* _Task goal_
Examine every line of the listing below. Count those containing "will" and state only the result.

******************************

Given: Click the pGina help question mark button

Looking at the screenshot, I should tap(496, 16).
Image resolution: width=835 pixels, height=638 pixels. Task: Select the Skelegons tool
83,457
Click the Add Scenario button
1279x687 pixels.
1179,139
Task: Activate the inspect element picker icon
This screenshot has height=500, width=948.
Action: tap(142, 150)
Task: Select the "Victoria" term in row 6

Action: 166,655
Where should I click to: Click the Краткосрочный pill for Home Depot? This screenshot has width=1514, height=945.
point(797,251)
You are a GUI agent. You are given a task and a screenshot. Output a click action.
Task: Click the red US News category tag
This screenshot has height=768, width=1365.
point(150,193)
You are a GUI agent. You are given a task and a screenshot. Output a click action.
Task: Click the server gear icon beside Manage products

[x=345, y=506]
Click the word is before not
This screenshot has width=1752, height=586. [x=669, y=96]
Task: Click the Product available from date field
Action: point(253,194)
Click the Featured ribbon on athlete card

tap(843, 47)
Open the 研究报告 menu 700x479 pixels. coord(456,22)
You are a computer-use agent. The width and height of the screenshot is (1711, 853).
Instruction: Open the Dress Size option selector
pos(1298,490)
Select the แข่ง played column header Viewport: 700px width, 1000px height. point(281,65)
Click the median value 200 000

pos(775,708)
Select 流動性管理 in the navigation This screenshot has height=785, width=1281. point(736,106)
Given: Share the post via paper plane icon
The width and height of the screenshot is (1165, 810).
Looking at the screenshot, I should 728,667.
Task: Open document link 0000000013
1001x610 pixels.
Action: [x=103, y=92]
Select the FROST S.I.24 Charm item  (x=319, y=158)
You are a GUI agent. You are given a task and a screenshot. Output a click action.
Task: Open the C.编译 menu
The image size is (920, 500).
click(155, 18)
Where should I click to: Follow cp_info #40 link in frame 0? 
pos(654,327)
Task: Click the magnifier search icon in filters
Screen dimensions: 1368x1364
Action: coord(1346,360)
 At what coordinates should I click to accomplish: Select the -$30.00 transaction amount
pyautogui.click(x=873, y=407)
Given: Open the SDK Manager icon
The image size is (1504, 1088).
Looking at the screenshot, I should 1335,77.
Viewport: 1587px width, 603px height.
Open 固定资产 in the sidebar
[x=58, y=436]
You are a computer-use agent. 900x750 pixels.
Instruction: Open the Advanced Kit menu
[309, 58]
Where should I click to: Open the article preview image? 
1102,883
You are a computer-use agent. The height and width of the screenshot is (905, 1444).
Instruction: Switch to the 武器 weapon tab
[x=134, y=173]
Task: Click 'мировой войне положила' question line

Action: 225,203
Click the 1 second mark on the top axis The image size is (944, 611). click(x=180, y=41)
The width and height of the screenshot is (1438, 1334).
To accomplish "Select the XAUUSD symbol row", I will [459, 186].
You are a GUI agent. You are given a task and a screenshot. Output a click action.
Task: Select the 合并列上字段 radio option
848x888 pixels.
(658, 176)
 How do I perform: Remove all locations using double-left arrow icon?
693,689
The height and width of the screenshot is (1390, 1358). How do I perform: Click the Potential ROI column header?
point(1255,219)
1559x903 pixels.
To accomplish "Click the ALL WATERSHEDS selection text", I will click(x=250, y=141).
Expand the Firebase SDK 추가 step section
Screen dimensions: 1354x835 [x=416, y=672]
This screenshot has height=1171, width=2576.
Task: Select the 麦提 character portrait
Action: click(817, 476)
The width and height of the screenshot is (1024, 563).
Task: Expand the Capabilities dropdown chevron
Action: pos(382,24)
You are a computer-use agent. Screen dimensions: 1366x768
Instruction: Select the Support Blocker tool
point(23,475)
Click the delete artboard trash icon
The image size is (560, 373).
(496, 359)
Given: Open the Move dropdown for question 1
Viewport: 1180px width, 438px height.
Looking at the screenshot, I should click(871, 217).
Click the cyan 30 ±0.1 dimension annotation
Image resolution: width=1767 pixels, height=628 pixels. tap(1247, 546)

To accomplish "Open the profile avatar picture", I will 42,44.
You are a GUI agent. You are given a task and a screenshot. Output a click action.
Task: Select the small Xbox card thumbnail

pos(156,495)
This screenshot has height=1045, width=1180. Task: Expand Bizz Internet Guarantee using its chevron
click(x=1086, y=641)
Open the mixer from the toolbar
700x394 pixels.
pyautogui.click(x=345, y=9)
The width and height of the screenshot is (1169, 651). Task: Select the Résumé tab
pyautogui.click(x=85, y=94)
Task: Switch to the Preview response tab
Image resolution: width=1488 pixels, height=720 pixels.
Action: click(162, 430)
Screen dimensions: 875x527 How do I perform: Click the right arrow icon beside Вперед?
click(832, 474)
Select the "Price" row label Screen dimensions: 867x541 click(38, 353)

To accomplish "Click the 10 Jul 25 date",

******************************

* _Result_
3